Personal information
- Full name: Antônio Dumas Ramalho Esteves
- Date of birth: 28 November 1955
- Place of birth: Santo André, São Paulo, Brazil
- Date of death: 30 December 2019 (aged 64)
- Place of death: Conakry, Guinea

Senior career*
- Years: Team / Apps / (Gls)
- Bahia
- Leônico
- Santos
- Olhanense
- GD Chaves

Managerial career
- 1987: Lagartense
- 1988: Estanciano
- 1989: Centro Sportivo Maruinense
- 1989–1990: Guarany-SE
- 1990: Itabaiana
- 1991–1992: Olímpico-SE
- 1993: Vasco-SE
- 1994: Frei Paulo
- 1995–1996: Itabi
- 1997–1998: Lagartense
- 1998–2000: Gabon
- 2000–2001: São Tomé and Príncipe
- 2002–2004: Togo
- 2004–2006: Equatorial Guinea
- 2007–2008: Atlético de Alagoinhas
- 2008–2009: Colo-Colo
- 2010: Gloriense
- 2010–2011: Estanciano
- 2011: Olímpico
- 2011: Socorrense
- 2012: Al-Mourada
- 2012: AS Gabès
- 2013–2014: Al Jazeera Zuwara
- 2014–2015: Hafia
- 2016: JS Kairouan

= Antônio Dumas =

Brazilian footballer and manager (1955–2019)

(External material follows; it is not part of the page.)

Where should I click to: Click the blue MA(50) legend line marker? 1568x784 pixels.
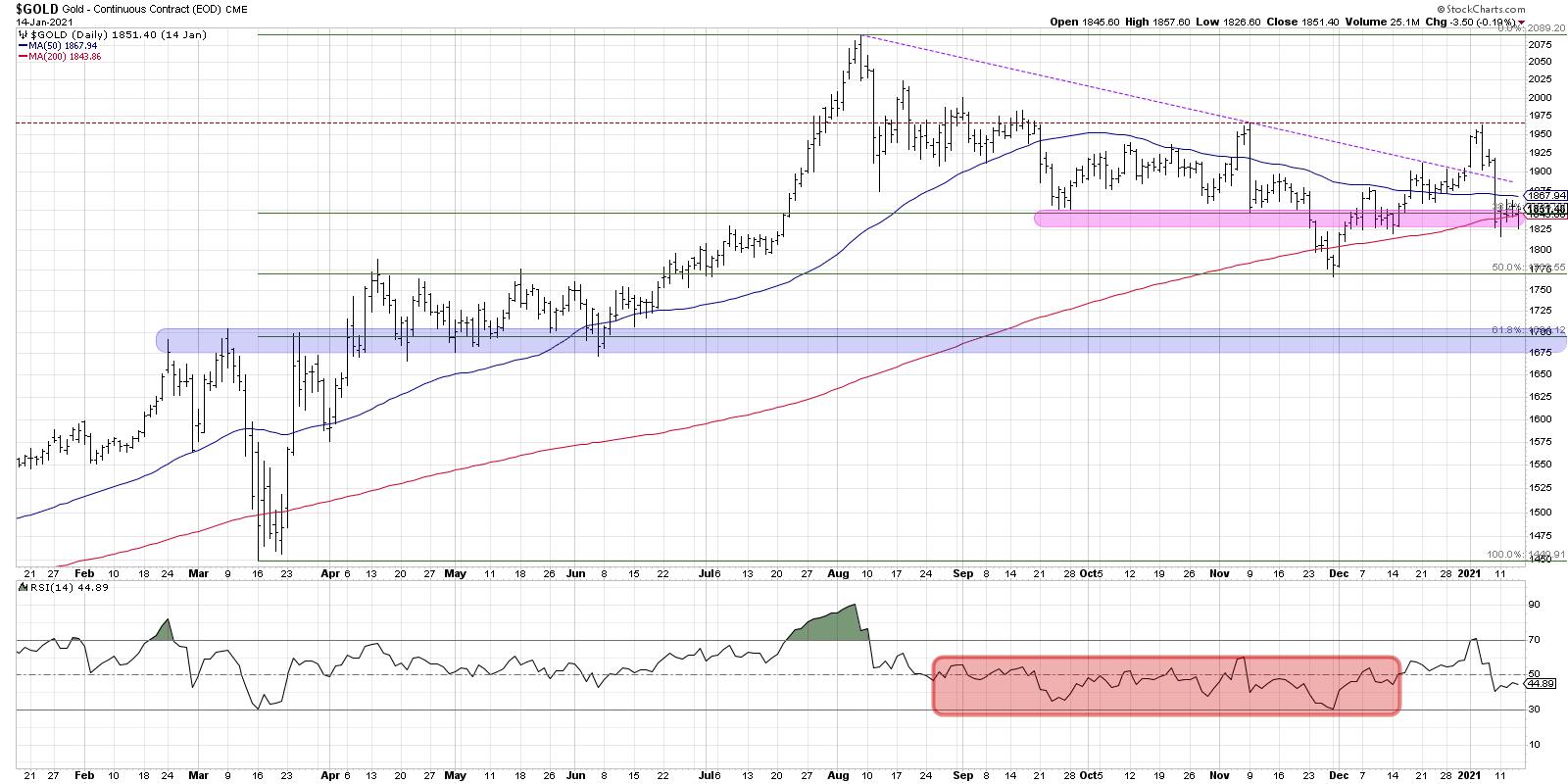point(23,45)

Antônio Dumas Ramalho Esteves (28 November 1955 – 30 December 2019) was a Brazilian football player and manager.

==Playing career==
Dumas played for Esporte Clube Bahia, Desportiva Leônico, Santos, S.C. Olhanense and G.D. Chaves.

==Coaching career==
He coached a number of teams in Brazil, and Gabon, São Tomé and Príncipe, Togo and Equatorial Guinea in Africa.

He explained in a letter sent to a Brazilian media that he was not dismissed from the Togo national team. It was he who wanted to leave, having received the job offer from the Equatoguinean Football Federation to be the coach of its national team.

==Later life and death==
Dumas died on 30 December 2019 in Conakry, Guinea, aged 64.